Criminal prosecutions are not to settle private grievances, but are to rectify the injury done to the Commonwealth. The individual who is the victim of a crime only has recourse to a civil action for damages . . . . The Court in [ Commonwealth v. ] Malloy [, 304 Pa. Superior Ct. 297, 450 A.2d 689 (1982),] cited with approval the language of the United States Supreme Court in Linda R.S. v. Richard D. & Texas, et al., 410 U.S. 614, 619, 93 S.Ct. 1146, 1149, 35 L.Ed.2d 536 (1973), that ". . . a citizen lacks standing to contest the policies of the prosecuting attorney when he himself is neither prosecuted nor threatened with prosecution . . . (I)n American jurisprudence at least, a private citizen lacks a judicially cognizable interest in the prosecution or non-prosecution of another."

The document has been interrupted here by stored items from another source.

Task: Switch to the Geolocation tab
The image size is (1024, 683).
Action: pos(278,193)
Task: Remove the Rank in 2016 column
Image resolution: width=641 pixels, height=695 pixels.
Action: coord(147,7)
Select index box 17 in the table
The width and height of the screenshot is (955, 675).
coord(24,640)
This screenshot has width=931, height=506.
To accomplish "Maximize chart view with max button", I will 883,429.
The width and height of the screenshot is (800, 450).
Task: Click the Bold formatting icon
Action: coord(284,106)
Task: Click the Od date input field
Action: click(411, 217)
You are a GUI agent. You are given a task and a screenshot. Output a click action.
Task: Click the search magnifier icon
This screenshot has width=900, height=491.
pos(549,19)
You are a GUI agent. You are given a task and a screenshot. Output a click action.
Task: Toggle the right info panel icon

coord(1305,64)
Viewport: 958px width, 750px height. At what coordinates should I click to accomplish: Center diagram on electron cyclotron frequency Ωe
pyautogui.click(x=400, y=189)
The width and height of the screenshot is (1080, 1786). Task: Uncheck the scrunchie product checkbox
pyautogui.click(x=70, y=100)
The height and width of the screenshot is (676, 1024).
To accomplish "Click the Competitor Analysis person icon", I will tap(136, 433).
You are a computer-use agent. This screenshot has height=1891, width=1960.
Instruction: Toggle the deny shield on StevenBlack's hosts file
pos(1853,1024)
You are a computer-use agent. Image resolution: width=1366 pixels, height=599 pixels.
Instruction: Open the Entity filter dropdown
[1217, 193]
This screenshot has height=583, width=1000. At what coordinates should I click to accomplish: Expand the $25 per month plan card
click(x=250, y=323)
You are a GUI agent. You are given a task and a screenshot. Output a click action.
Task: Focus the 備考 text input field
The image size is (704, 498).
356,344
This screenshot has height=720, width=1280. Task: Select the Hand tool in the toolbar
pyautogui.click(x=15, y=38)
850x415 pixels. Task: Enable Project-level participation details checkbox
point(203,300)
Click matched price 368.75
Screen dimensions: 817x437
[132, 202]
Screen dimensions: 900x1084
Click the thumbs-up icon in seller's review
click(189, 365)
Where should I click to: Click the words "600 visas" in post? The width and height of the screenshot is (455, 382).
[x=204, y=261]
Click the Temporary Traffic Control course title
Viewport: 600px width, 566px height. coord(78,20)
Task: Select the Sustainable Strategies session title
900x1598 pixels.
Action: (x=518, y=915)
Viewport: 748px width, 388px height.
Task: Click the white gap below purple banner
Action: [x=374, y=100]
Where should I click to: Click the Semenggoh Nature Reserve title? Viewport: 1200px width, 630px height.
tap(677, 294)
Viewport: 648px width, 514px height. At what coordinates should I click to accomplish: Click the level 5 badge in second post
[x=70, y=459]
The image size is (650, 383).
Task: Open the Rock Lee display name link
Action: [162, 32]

The state is the party-plaintiff in a criminal prosecution. The victim-complainant is not a party to the proceeding. The victim acts only as a prosecuting witness, even in the case of a private criminal complaint . . . . Therefore, the victim-complainant has no standing to appeal from the disapproval of private criminal complaints . . . .
482 A.2d at 1037. See also, Judge Cirillo's dissent in Commonwealth v. Muroski, 352 Pa. Superior Ct. 15, 33, 506 A.2d 1312, 1323 (1986). I would expressly disapprove of the majority opinions in In Re Wood and Commonwealth v. Muroski, supra, to the opposite effect, as being unwise and contrary to law.